■ Information provided:
********************
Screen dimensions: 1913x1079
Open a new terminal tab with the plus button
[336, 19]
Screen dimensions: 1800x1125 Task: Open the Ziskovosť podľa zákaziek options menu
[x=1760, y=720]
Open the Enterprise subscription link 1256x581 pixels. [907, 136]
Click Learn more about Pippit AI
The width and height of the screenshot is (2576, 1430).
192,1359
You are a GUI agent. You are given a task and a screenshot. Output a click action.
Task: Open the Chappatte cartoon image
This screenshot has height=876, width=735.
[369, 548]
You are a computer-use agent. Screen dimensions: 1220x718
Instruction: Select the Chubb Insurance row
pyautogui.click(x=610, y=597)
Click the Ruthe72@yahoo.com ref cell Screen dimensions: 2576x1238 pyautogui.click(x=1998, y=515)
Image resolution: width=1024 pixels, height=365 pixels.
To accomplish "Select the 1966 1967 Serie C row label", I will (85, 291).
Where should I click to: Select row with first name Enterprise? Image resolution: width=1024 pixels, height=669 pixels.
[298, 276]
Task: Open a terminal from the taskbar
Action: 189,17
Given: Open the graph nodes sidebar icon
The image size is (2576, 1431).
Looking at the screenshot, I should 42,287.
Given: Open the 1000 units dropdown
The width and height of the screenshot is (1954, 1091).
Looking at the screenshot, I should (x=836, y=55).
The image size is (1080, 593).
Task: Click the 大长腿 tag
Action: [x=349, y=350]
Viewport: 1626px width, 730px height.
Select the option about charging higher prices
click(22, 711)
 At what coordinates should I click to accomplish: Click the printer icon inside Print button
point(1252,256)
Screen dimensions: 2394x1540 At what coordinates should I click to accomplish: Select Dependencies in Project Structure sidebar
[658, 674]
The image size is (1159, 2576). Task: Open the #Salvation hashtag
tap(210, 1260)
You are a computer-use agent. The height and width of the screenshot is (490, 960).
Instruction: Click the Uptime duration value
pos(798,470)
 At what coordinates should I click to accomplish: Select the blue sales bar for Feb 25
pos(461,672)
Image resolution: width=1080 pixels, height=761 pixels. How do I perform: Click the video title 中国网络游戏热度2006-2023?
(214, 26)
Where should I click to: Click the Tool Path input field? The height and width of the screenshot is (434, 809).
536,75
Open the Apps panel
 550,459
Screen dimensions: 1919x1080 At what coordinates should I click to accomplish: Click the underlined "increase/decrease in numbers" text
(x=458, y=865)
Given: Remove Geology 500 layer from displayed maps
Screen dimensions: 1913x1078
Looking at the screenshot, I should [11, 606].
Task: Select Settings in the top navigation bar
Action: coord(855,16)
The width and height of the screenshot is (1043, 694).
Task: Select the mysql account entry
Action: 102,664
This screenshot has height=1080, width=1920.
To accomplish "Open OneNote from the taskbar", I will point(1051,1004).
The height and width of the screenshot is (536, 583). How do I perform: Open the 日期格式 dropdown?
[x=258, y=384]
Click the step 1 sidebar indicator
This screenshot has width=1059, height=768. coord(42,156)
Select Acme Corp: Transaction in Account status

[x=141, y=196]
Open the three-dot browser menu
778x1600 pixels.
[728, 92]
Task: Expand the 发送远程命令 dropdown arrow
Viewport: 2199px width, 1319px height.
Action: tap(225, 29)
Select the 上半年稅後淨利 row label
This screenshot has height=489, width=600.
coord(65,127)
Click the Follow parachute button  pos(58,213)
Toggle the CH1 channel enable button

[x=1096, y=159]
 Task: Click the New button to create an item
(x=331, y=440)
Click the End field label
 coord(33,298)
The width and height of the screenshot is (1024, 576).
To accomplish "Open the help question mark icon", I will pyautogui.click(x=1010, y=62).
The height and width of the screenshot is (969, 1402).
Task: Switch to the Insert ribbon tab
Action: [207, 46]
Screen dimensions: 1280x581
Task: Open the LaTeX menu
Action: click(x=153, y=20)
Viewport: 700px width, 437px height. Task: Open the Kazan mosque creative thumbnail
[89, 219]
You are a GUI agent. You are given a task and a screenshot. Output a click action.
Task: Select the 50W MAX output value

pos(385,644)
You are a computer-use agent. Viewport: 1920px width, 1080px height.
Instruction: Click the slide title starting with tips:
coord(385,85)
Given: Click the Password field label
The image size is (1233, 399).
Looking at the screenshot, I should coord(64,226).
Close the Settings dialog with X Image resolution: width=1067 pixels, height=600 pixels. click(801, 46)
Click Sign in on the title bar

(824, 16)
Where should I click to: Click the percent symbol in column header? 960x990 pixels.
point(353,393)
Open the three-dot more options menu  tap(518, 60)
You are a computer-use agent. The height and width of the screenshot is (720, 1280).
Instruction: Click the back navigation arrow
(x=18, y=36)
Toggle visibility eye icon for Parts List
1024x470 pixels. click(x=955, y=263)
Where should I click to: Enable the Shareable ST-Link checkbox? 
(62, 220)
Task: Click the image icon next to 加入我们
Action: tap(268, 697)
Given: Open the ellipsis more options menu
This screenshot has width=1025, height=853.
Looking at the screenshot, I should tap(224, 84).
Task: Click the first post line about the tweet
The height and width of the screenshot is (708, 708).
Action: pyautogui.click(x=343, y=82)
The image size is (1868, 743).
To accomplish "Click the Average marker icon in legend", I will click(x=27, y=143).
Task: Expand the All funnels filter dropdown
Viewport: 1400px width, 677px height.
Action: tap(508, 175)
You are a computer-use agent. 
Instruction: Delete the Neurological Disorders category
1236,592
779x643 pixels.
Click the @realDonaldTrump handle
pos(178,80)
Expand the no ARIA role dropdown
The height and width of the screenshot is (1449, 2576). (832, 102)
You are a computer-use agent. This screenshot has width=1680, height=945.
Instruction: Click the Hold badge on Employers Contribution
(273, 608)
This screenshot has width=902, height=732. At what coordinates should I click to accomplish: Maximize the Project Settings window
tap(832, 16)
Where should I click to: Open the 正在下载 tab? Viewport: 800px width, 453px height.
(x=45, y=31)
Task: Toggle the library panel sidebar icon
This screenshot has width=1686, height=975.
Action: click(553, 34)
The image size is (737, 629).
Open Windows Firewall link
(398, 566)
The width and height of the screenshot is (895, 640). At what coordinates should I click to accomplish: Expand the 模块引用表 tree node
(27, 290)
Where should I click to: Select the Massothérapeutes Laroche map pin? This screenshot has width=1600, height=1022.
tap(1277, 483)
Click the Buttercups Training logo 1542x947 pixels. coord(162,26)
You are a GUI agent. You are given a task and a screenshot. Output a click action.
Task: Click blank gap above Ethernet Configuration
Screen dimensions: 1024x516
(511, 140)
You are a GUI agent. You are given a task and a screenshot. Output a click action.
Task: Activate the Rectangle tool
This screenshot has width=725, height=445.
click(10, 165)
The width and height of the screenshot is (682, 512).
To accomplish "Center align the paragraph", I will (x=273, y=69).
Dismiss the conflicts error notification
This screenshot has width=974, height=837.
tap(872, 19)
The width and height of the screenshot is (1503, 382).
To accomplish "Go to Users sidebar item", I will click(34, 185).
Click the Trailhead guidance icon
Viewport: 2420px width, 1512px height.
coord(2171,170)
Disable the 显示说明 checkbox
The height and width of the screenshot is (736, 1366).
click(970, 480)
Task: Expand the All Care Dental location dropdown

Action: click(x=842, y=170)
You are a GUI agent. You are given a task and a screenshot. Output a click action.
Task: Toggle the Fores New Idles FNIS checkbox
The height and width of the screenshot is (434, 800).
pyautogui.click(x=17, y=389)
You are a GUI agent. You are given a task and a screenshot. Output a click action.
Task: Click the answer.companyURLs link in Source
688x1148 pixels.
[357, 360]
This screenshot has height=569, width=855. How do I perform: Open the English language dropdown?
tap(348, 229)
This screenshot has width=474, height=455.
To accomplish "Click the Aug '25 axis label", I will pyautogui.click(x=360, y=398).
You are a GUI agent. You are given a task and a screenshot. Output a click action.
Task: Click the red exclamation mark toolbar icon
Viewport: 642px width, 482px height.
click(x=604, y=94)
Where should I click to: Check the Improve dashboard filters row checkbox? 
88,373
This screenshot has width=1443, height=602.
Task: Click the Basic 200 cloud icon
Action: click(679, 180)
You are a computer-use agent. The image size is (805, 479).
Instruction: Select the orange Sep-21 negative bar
********************
■ Instruction:
Copy out every line above, from the line containing "Given: Open the 1000 units dropdown" down to the line containing "Action: 102,664", with both of those lines included and nothing altered.

■ The answer:
Given: Open the 1000 units dropdown
The width and height of the screenshot is (1954, 1091).
Looking at the screenshot, I should (x=836, y=55).
The image size is (1080, 593).
Task: Click the 大长腿 tag
Action: [x=349, y=350]
Viewport: 1626px width, 730px height.
Select the option about charging higher prices
click(22, 711)
 At what coordinates should I click to accomplish: Click the printer icon inside Print button
point(1252,256)
Screen dimensions: 2394x1540 At what coordinates should I click to accomplish: Select Dependencies in Project Structure sidebar
[658, 674]
The image size is (1159, 2576). Task: Open the #Salvation hashtag
tap(210, 1260)
You are a computer-use agent. The height and width of the screenshot is (490, 960).
Instruction: Click the Uptime duration value
pos(798,470)
 At what coordinates should I click to accomplish: Select the blue sales bar for Feb 25
pos(461,672)
Image resolution: width=1080 pixels, height=761 pixels. How do I perform: Click the video title 中国网络游戏热度2006-2023?
(214, 26)
Where should I click to: Click the Tool Path input field? The height and width of the screenshot is (434, 809).
536,75
Open the Apps panel
 550,459
Screen dimensions: 1919x1080 At what coordinates should I click to accomplish: Click the underlined "increase/decrease in numbers" text
(x=458, y=865)
Given: Remove Geology 500 layer from displayed maps
Screen dimensions: 1913x1078
Looking at the screenshot, I should [11, 606].
Task: Select Settings in the top navigation bar
Action: coord(855,16)
The width and height of the screenshot is (1043, 694).
Task: Select the mysql account entry
Action: 102,664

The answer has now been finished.